*** Given data ***

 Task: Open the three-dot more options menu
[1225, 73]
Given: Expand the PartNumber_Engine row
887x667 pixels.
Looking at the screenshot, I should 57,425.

***

What you return must match the records above exactly.

 Task: Open the three-dot more options menu
[1225, 73]
Given: Expand the PartNumber_Engine row
887x667 pixels.
Looking at the screenshot, I should 57,425.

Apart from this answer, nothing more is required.